Lo que decía Jean Paul Sartre de la literatura comprometida: que el escritor trata de incidir en la realidad a través de su obra. Mi novela es una crónica novelada de cómo puedes, con la autoayuda —entendida como la energía que solamente puede brotar desde el interior del individuo— salir de las adicciones. Muchas veces el adicto sufre de no poder expresar sus emociones y empieza a fugarse compulsivamente en sustancias. La intención es aportar alternativas, luces dentro de toda la oscuridad que estamos viviendo.
—¿Cómo fueron los primeros encuentros?
La primera vez siempre es significativa.
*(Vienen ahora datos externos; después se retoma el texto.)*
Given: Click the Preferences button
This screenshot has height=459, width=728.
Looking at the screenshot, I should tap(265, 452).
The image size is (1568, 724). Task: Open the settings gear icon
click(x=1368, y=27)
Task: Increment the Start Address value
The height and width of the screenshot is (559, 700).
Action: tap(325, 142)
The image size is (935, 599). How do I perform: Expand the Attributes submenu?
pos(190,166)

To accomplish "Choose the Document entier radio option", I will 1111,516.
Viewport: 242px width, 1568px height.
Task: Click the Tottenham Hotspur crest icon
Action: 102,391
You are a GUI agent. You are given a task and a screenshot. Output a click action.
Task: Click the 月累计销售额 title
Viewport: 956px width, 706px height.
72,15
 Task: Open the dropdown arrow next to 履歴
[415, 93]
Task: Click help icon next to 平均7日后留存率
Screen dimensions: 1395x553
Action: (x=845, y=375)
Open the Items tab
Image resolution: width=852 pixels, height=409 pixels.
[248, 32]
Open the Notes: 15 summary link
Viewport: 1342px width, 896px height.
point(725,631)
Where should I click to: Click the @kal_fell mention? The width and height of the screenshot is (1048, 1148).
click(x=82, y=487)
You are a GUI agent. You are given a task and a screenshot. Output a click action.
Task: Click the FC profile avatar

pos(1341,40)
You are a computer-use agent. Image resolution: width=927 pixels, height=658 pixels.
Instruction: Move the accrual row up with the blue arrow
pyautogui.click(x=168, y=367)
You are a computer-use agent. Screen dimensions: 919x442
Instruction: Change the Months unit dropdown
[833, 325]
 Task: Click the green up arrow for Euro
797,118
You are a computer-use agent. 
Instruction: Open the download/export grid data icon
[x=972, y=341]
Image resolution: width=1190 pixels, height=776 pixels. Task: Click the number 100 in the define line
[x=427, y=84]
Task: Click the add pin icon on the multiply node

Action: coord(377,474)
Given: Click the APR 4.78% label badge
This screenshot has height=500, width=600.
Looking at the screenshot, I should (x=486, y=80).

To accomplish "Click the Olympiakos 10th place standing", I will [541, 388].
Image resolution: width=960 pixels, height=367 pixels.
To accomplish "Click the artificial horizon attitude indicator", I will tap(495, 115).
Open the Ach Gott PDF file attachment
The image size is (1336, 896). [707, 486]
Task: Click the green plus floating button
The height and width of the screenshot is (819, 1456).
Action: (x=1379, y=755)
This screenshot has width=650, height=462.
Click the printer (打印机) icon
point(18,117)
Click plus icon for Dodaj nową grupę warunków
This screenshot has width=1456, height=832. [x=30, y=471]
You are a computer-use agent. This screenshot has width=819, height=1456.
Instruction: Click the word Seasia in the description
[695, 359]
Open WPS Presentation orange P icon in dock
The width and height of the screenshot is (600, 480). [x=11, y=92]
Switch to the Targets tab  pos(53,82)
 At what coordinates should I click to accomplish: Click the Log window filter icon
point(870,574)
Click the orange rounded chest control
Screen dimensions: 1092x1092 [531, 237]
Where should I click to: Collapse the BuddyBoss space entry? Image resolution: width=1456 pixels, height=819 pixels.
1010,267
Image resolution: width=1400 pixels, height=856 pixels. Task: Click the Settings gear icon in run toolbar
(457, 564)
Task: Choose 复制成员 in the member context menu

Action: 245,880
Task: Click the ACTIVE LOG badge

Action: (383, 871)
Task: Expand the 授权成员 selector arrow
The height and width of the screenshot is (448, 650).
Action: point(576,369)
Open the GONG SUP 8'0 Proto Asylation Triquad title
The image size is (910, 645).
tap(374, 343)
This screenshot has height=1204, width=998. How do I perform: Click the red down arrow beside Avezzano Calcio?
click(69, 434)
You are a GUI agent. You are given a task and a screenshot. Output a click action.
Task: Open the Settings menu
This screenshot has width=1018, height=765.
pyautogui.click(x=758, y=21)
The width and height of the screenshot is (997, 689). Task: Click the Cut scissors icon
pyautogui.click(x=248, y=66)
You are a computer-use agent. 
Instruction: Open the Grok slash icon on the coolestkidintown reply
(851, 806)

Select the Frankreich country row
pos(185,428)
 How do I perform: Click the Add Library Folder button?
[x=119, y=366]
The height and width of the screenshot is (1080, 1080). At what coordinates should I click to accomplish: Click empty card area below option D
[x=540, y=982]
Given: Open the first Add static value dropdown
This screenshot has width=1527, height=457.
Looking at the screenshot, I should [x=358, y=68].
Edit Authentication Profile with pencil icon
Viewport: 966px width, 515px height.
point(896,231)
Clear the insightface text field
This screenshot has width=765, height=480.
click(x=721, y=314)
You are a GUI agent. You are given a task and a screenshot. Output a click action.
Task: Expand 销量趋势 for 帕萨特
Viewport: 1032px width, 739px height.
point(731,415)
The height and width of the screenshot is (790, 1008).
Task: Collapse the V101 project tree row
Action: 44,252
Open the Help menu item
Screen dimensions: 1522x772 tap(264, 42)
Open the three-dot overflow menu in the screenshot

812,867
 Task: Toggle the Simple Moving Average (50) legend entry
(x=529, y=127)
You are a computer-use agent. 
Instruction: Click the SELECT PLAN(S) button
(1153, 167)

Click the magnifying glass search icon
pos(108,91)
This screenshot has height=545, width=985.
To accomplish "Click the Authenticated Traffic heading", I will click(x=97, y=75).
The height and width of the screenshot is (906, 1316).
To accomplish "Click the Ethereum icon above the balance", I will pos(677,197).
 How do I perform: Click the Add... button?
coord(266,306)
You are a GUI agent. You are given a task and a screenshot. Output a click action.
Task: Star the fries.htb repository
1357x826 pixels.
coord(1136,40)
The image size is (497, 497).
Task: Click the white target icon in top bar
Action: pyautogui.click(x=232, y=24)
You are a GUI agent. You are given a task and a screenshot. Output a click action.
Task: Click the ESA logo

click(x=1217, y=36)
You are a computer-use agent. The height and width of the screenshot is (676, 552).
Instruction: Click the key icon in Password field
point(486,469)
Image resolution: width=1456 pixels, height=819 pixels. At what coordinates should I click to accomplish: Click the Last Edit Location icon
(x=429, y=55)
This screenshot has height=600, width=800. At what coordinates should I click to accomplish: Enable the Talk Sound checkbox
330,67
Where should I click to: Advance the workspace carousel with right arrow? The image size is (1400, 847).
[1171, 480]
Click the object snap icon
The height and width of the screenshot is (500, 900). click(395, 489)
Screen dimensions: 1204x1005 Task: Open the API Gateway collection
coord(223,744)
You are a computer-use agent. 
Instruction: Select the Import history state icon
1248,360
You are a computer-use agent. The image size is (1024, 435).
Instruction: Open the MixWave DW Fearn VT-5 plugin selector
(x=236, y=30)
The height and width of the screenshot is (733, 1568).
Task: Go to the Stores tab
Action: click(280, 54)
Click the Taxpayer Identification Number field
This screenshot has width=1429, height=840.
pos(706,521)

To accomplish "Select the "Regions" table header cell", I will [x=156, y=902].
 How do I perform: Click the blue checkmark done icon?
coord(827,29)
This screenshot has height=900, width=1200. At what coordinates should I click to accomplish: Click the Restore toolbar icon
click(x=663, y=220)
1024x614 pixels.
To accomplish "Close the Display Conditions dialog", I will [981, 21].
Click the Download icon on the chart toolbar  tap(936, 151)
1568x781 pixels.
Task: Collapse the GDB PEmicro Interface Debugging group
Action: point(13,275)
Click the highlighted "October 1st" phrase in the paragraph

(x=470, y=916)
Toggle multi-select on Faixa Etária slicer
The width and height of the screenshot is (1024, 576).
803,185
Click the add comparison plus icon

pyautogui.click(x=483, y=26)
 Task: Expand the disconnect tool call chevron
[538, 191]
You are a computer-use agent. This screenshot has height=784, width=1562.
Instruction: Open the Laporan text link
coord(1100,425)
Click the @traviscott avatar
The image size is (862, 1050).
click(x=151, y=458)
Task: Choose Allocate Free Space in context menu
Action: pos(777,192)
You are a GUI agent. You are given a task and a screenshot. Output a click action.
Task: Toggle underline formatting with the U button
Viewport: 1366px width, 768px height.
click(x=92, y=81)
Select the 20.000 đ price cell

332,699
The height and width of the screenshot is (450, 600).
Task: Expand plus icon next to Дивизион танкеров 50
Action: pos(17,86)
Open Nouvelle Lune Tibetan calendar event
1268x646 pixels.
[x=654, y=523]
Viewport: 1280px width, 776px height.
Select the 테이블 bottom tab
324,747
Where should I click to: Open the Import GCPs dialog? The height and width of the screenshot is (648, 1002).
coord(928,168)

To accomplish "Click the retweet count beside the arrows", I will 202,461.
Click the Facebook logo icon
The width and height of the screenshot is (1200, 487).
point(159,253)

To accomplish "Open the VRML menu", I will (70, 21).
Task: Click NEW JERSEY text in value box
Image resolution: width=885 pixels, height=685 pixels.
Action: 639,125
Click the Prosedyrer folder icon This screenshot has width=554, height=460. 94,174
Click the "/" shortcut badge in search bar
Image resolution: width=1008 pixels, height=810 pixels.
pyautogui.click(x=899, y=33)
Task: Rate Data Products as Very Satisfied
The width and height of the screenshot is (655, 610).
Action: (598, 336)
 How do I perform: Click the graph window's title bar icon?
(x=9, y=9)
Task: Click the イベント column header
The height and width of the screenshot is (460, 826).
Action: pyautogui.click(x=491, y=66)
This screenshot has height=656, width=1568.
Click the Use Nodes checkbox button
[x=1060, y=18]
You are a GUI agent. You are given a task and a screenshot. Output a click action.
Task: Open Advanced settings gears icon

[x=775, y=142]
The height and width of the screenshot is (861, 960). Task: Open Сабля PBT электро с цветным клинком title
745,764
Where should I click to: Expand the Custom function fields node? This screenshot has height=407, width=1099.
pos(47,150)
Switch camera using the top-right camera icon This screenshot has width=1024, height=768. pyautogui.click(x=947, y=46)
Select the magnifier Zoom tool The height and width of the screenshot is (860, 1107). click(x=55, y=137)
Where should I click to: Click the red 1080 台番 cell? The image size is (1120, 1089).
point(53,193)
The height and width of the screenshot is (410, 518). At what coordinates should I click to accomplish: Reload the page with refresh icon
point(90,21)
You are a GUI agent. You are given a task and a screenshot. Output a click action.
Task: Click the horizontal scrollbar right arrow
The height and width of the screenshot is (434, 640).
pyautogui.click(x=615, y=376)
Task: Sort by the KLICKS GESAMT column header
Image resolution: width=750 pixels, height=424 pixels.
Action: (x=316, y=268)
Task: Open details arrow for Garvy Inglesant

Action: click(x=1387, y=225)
Mi primera visita al reclusorio fue traumática, por el peso de la energía estancada ahí. Ahí ves en perspectiva tu situación real. Pude constatar que en México la justicia se compra; eso fue muy dramático. El cien por ciento de la población penitenciaria con la que conviví eran personas de bajos recursos económicos. Mucha gente, incluso, tenía sentencias larguísimas por el mal manejo de los abogados de oficio, por una mala defensa. A la vez fue catártico, porque durante las siguientes semanas pude ver con otro furor mi propia vida.
—Hiciste alusión a la catarsis. ¿De qué manera te transformó la convivencia con aquellas personas?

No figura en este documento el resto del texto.